**** Texto apresentado ****

PÚBLICO DE BLOCO DE CARNAVAL

A partir do mês que vem, quando começa a temporada de 2015, a previsão é que o número de eventos supere o do ano passado, apostam curadores e especialistas. O sucesso é tanto que alguns encontros atraem como micareta: a feira Nacional do Livro de Ribeirão Preto, por exemplo, cuja próxima edição será em junho, recebeu cerca de 450 mil pessoas em 2014. O Bloco da Preta, capitaneado pela cantora Preta Gil, arrastou pouco mais do que isso pelas ruas do Centro do Rio no último carnaval.

— Acho que nos últimos cinco anos estive em cerca de 50 ou 60 eventos. Feiras com três estandes apenas ou com uma centena deles — conta o escritor gaúcho Carlos Schroder. — O que me deixa muito feliz é o surgimento de eventos no interior dos estados e o crescimento das pequenas feiras. Mesmo as menores entenderam a importância de ter debates e escritores em sua programação, e não apenas o simples comércio de livros. Em algumas regiões, os eventos estão substituindo as bibliotecas públicas no papel de juntar o leitor com os livros e os escritores, porque têm um poder maior de comunicação e interação com a comunidade. A verdade é que o livro foi praticamente expulso da vida pública brasileira. Você não vê as pessoas lendo nas praças, nas ruas, elas carregam qualquer coisa nas mãos, menos livros. As publicações perderam muita força como signo, como símbolo. A imagem do livro se desgastou a tal ponto que precisamos de campanhas e mais campanhas de incentivo à leitura no país. Mas as feiras e os festivais estão recolocando o livro em pauta.

Muita gente atribui o sucesso desse tipo de evento ao exemplo bem-sucedido da Festa Literária Internacional de Paraty (Flip), que caminha para sua 13ª edição. Programada entre os dias 1º e 5 de julho, a Flip já levou à cidade autores do porte de Eric Hobsbawm, Robert Crumb, Christopher Hitchens e Nadine Gordimer, mudando completamente a percepção turística de Paraty. Muitas cidades imitam até o nome do evento: depois da Flip, já surgiram a Fliporto, em Porto de Galinhas (desde 2014, ela se mudou para Olinda), Pernambuco; a Fliparanapiacaba, em Santo André, São Paulo; e outras tantas, como a Fliro, em Ariquemes, Rondônia; a Flimar, em Marechal Deodoro, Alagoas; a Flivima, em Visconde de Mauá, Rio de Janeiro; a Flimt, em Cuiabá, Mato Grosso; a Flap, em Calçoene, Amapá; a Flipipa, em Pipa, Rio Grande do Norte; e a Flaq, em Aquiraz, Ceará.

O jornalista e agitador cultural baiano Emmanuel Mirdad conta que até o estilo colonial de Paraty serviu de referência quando ele bolou uma festa literária para fomentar o turismo do Recôncavo Baiano. Apesar de a cidadezinha de Santo Amaro parecer a opção mais óbvia, por ser o berço de Caetano Veloso e Maria Bethânia, principais referências culturais da região, ele decidiu implantar a experiência na pequena Cachoeira — que não tem sequer uma livraria ou biblioteca.

****

## O que se pede
Reproduza sem alterações o trecho do texto sobre as feiras literárias que vai de "Muita gente atribui" até "em Aquiraz, Ceará.". Os dados são um material à parte, independente do texto.

**** Amostra dos dados ****

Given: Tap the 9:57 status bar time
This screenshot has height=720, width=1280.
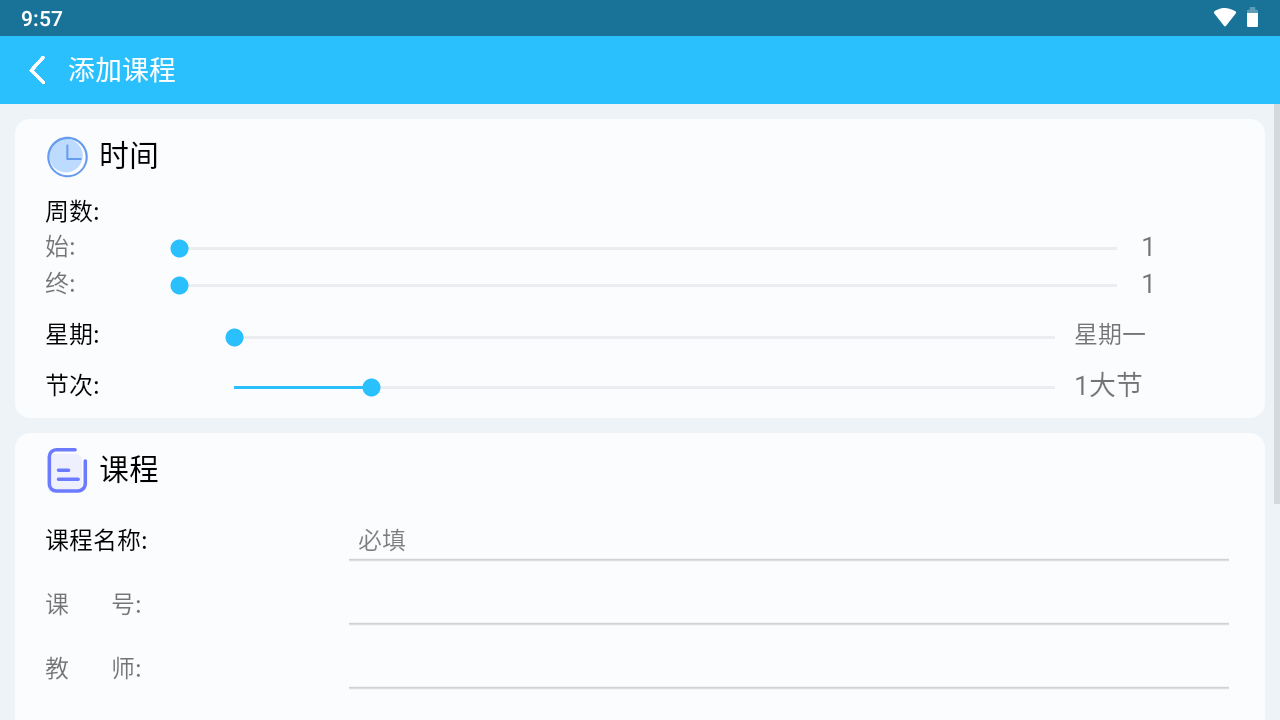Looking at the screenshot, I should [42, 19].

****

## Resposta do exercício
Muita gente atribui o sucesso desse tipo de evento ao exemplo bem-sucedido da Festa Literária Internacional de Paraty (Flip), que caminha para sua 13ª edição. Programada entre os dias 1º e 5 de julho, a Flip já levou à cidade autores do porte de Eric Hobsbawm, Robert Crumb, Christopher Hitchens e Nadine Gordimer, mudando completamente a percepção turística de Paraty. Muitas cidades imitam até o nome do evento: depois da Flip, já surgiram a Fliporto, em Porto de Galinhas (desde 2014, ela se mudou para Olinda), Pernambuco; a Fliparanapiacaba, em Santo André, São Paulo; e outras tantas, como a Fliro, em Ariquemes, Rondônia; a Flimar, em Marechal Deodoro, Alagoas; a Flivima, em Visconde de Mauá, Rio de Janeiro; a Flimt, em Cuiabá, Mato Grosso; a Flap, em Calçoene, Amapá; a Flipipa, em Pipa, Rio Grande do Norte; e a Flaq, em Aquiraz, Ceará.